Mobile ad libraries are third-party software included by host apps to display advertisements.

Because this library’s functionality and vulnerabilities can be used to conduct large-scale attacks on millions of users, FireEye has not identified it.

Referring to the ad library instead as “Vulna”, the researchers said it contains various classes of vulnerabilities that could enable attackers to turn its aggressive behaviours against users.

For example, Vulna could be used for malicious activity, such as turning on the camera and taking pictures without a user’s knowledge, stealing two­factor authentication tokens sent via text messages, or turning the device into part of a botnet.

Attackers could also eavesdrop on Vulna’s traffic when a mobile phone is connected to a public Wi-Fi hotspot and inject malicious code or modify the Domain Name Server records of Vulna’s ad servers to redirect visitors to their own control servers to collect information or inject code.

Of all the Android apps with over one million downloads on Google Play, 1.8% were found to have used Vulna.

Vulna and other third-party vulnerable and aggressive libraries, components and apps are proprietary, making it difficult for developers to see underlying security issues, said researchers.
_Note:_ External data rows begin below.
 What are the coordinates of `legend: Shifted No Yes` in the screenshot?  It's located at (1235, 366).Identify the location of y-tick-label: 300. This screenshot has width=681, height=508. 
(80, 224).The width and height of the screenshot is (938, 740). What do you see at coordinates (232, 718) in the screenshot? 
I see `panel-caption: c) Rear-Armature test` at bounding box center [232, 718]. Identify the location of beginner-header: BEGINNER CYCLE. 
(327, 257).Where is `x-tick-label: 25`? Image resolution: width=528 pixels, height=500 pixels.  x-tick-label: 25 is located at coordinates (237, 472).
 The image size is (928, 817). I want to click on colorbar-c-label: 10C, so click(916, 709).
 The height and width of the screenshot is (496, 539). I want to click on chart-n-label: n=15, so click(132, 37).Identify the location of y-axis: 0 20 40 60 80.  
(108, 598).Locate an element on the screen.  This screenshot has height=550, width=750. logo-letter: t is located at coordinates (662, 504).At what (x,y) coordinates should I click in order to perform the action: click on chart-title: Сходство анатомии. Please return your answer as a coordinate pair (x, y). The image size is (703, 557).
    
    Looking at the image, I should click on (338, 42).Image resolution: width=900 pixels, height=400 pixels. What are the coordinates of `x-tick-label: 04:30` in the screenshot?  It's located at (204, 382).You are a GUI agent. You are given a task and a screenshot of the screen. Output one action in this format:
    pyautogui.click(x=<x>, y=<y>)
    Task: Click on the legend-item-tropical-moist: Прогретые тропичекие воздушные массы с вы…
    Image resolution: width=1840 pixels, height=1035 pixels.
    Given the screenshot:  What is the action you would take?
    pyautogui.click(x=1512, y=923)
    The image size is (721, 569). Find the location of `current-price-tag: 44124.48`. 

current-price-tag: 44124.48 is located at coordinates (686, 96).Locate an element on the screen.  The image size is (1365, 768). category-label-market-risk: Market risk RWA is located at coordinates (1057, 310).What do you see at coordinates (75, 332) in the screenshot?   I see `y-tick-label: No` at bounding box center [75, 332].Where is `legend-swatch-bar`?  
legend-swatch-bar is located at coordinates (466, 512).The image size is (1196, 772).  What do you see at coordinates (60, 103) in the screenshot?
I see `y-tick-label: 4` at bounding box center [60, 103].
Consequently, legitimate apps using these elements present a serious threat to businesses, they said.

Despite the severe threat it poses, Vulna is stealthy and hard to detect, said the researchers, because it receives commands from its ad server using data encoded in HTTP header fields instead of the HTTP response body and it obfuscates its code, making analysis difficult.

FireEye said it has informed both Google and the supplier of Vulna about the security issues discovered by its research team.